On a larger scale, hot water heaters, air conditioners, other appliances, and industrial motors that do the same job as current models for a fraction of the energy are available. With the addition of weatherization, load-management strategies, and other methods, there is an enormous potential for energy and environmental savings in homes and businesses. Unfortunately, the higher initial cost and simple lack of understanding of the full benefits of efficiency have prevented widespread application of such means, even though lifetime-use costs are much lower and investments in efficiency yield an average of seven times more energy than the same investment in a nuclear power plant.

Some utilities in New England, New York, New Jersey, Maryland, Delaware, and Wisconsin are moving ahead with least-cost strategies that provide utilities with a return on investments in efficiency incentives. California leads the way, with a plan to have utilities invest $300 million in 1991, with $200 million being invested this year. They expect savings of $1.1 billion from this investment, not including the savings from avoided environmental impacts. The second largest northeast utility has invested $65 million, and expects a savings of $160 million, not counting environmental savings.

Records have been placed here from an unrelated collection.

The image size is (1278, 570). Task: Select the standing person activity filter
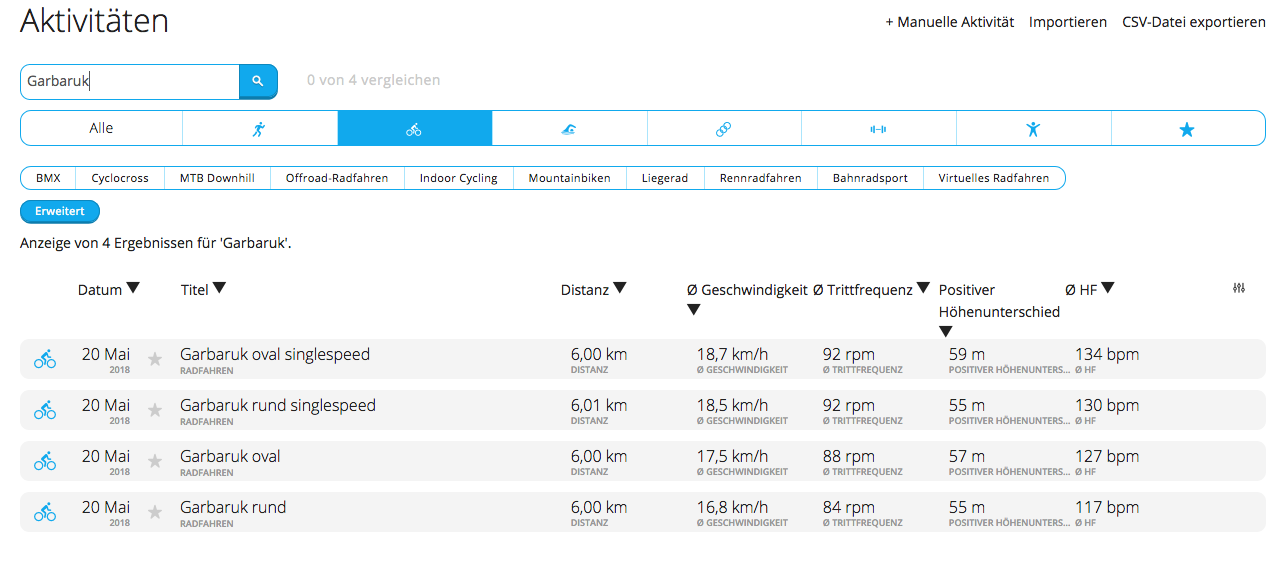pos(1033,129)
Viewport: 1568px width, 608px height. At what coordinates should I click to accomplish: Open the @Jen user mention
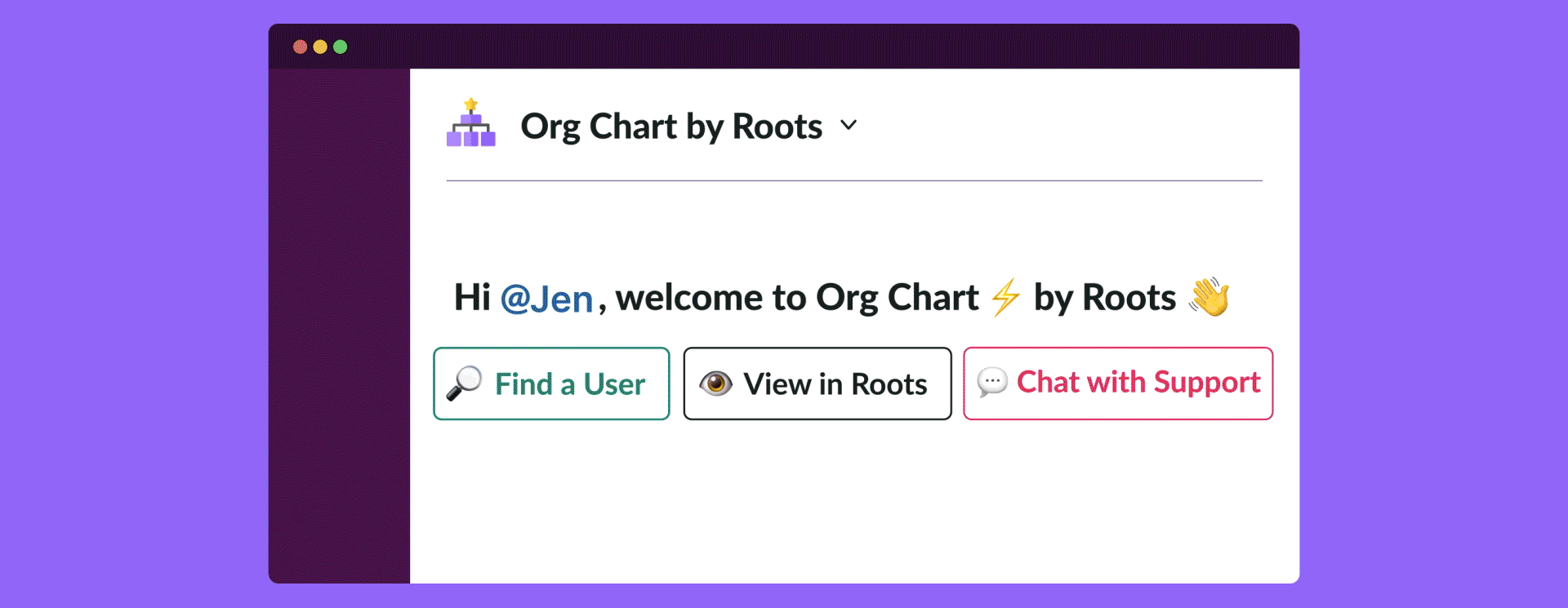coord(546,299)
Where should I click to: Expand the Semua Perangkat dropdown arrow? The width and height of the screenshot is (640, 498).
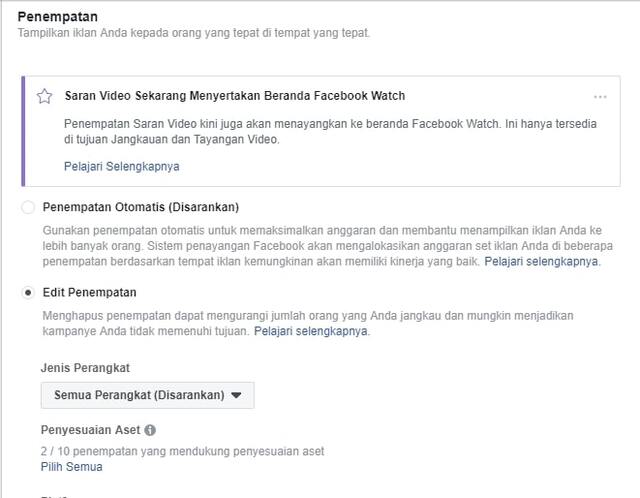point(236,395)
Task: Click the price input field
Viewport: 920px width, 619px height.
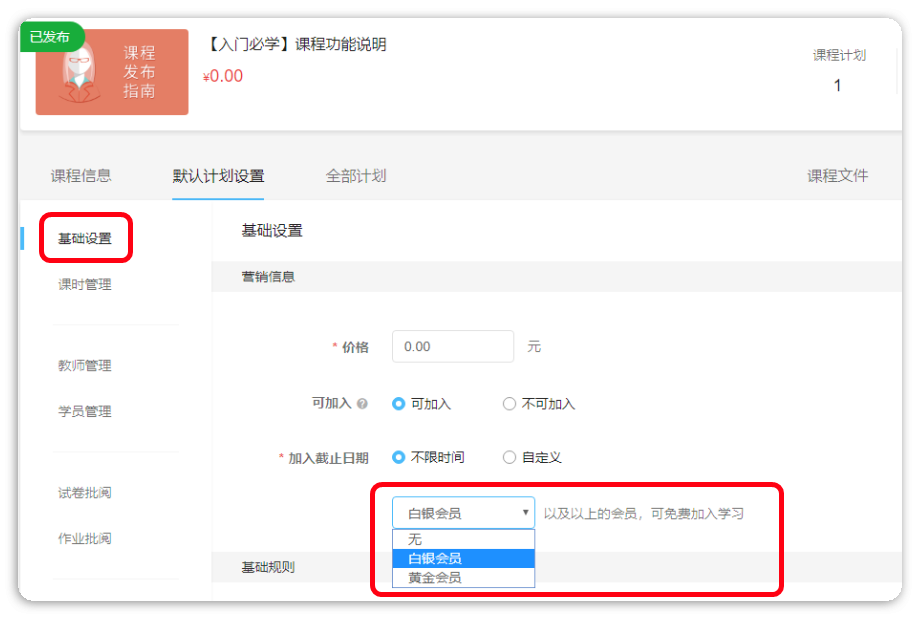Action: coord(453,346)
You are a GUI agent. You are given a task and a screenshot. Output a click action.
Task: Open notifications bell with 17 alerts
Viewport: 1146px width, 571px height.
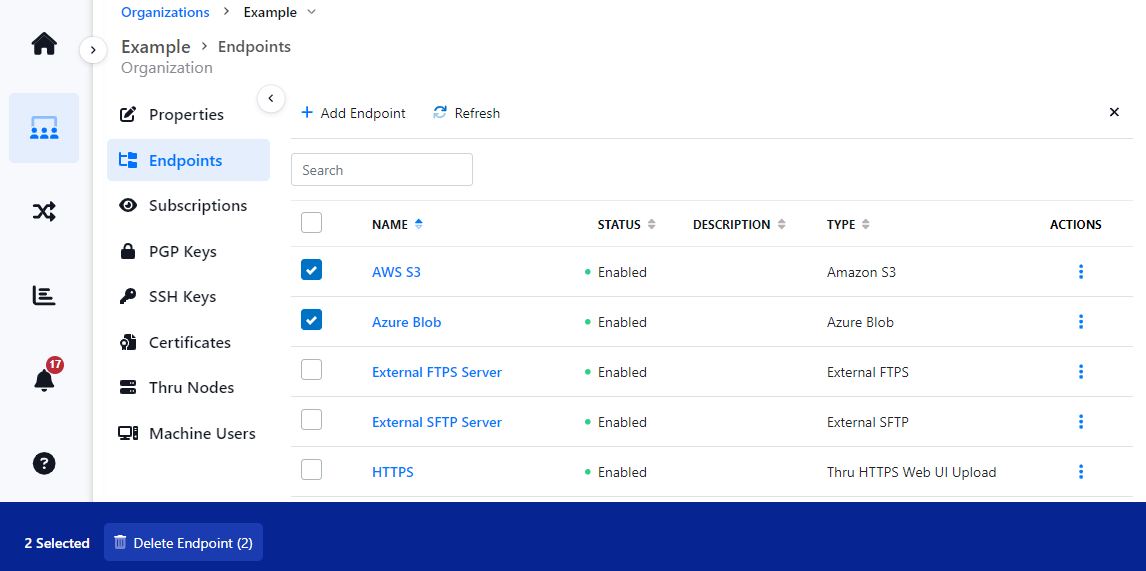tap(44, 380)
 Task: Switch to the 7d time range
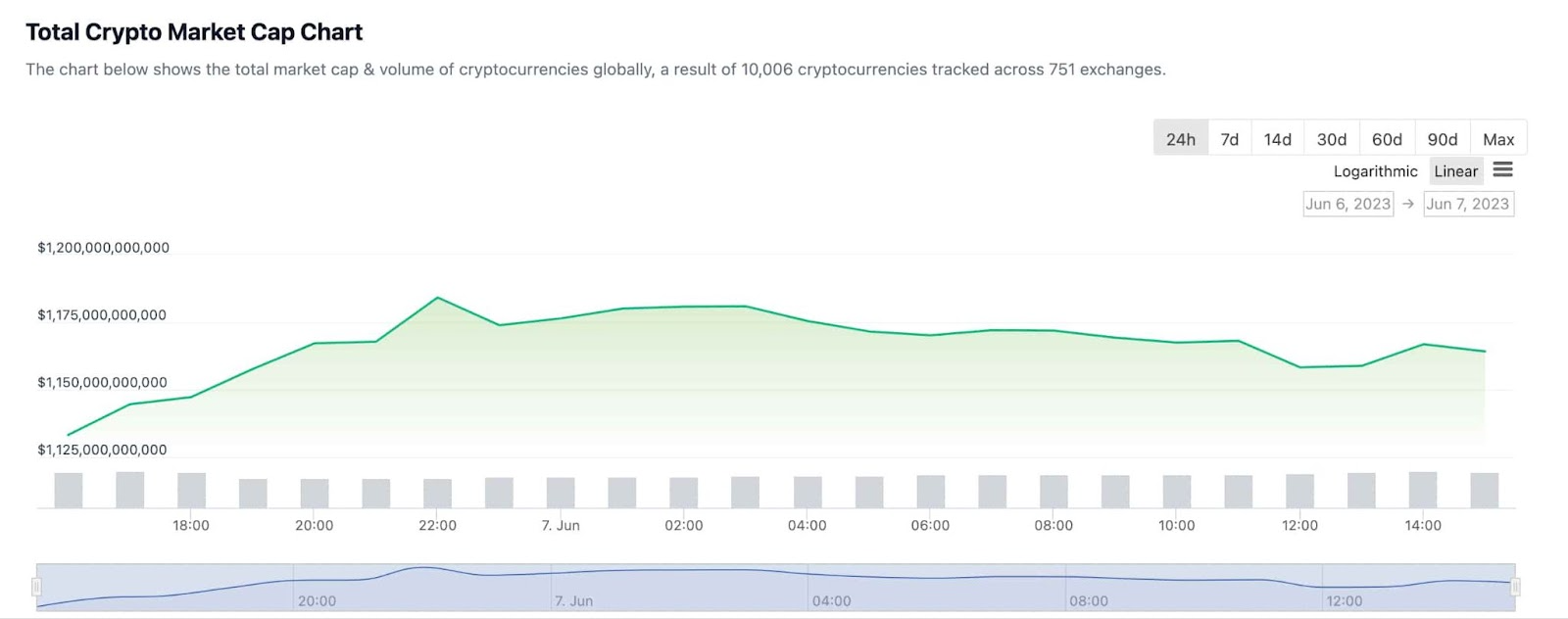coord(1229,139)
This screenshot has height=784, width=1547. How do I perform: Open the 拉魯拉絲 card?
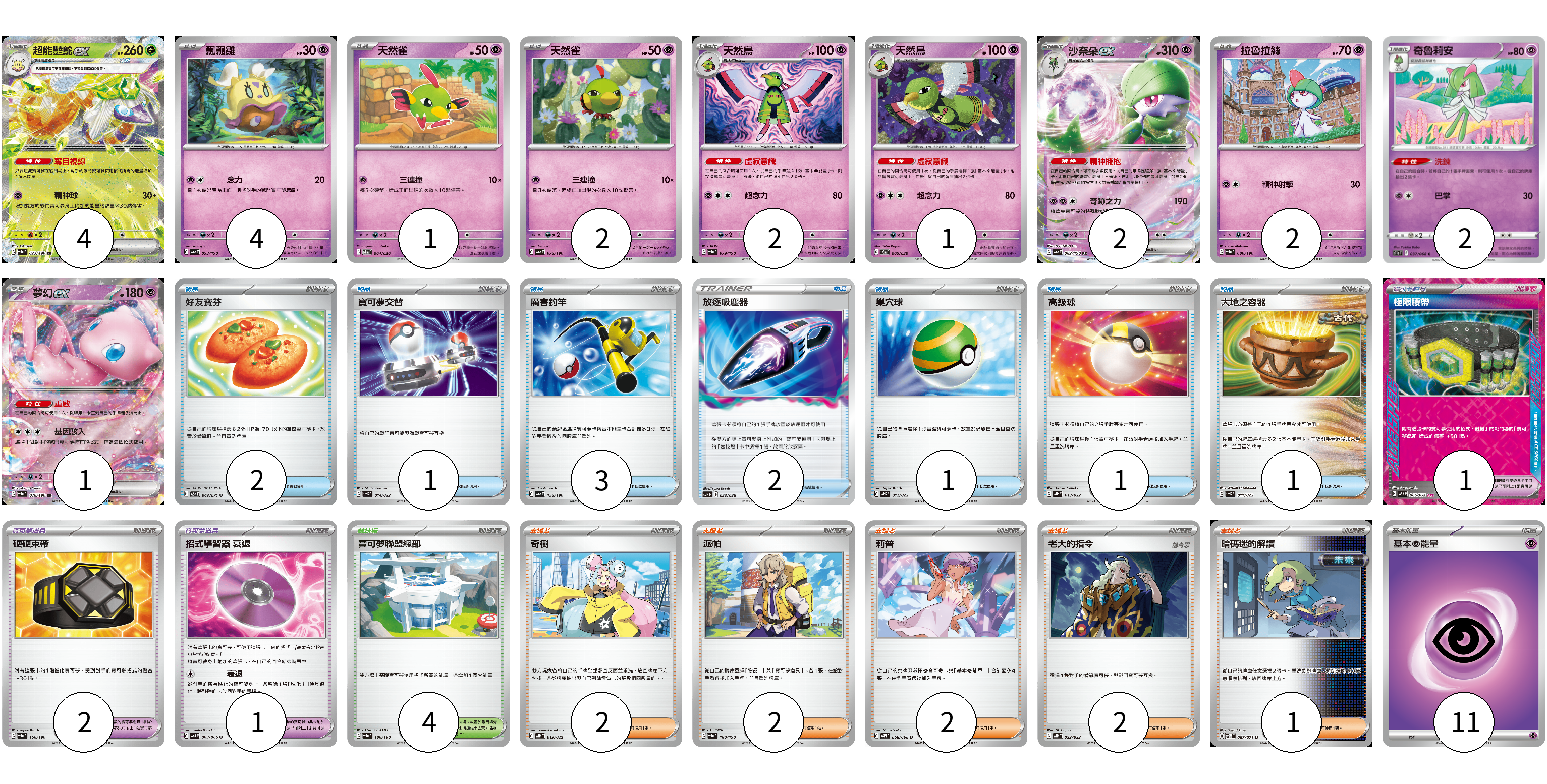(1291, 149)

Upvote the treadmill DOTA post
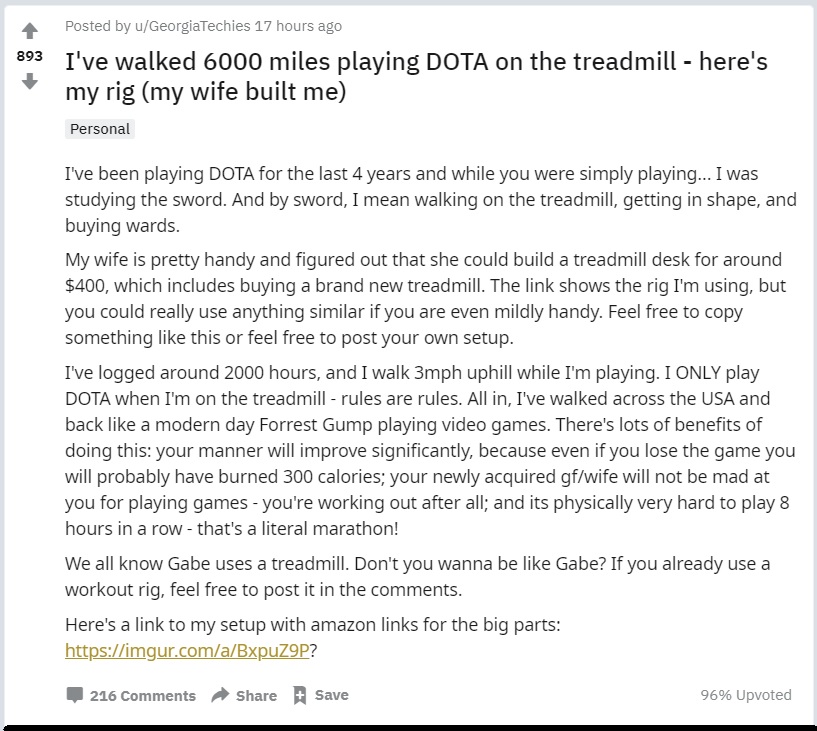(x=30, y=31)
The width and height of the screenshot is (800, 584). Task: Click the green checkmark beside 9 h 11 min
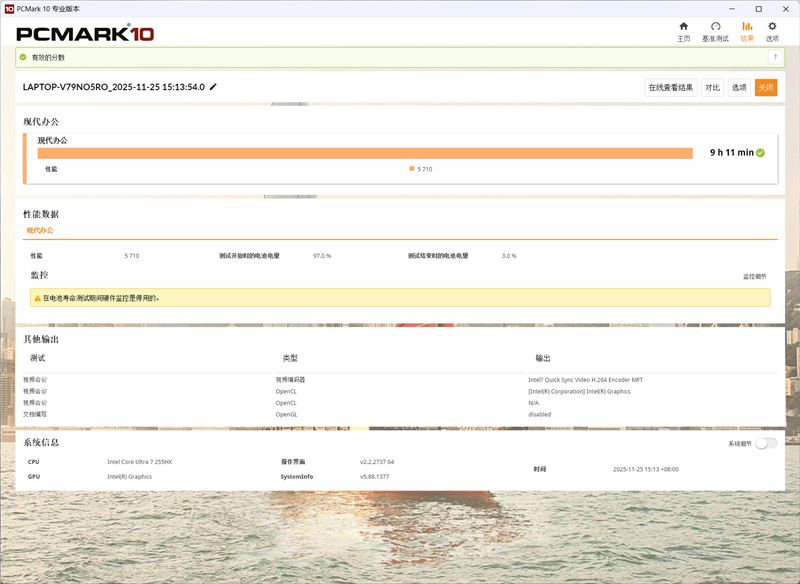tap(761, 153)
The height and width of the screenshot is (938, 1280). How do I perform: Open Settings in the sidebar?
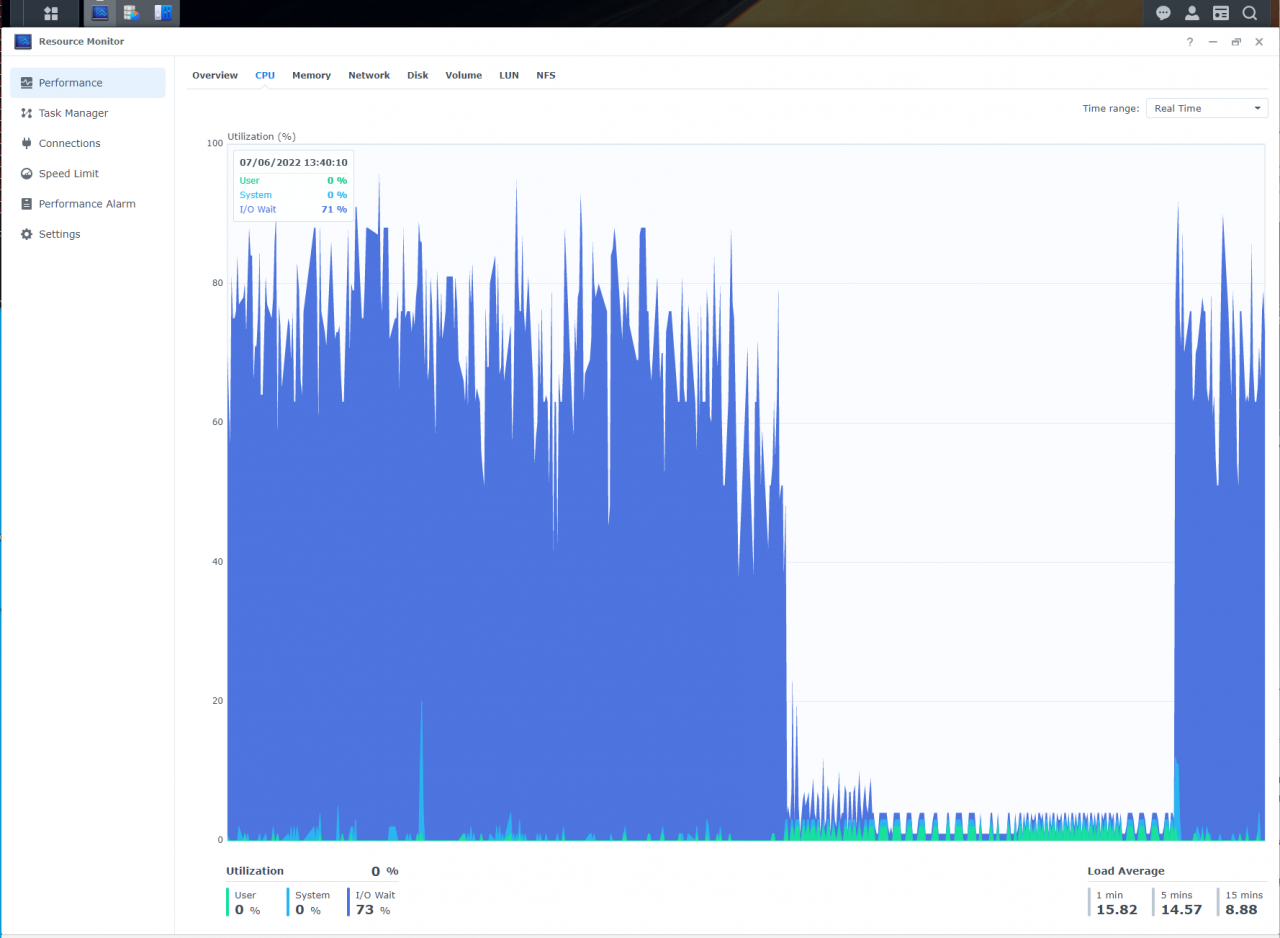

The nuclear industry is correct on one point - most of our pressing environmental and economic concerns are directly tied to energy use. Even for those of us who do not unequivocally oppose nuclear power, investing in a nuclear future before we have taken advantage of opportunities to increase efficiency is environmentally and economically foolish. It will mean that money and energy will continue to be wasted, North America will continue to wane in competitiveness with Europe and Japan, and the environment will continue to be degraded.

The practice of giving our public trust and dollars not to the most effective technology, but to the technology with the best lobbyists, must stop if we are to address the environmental crisis.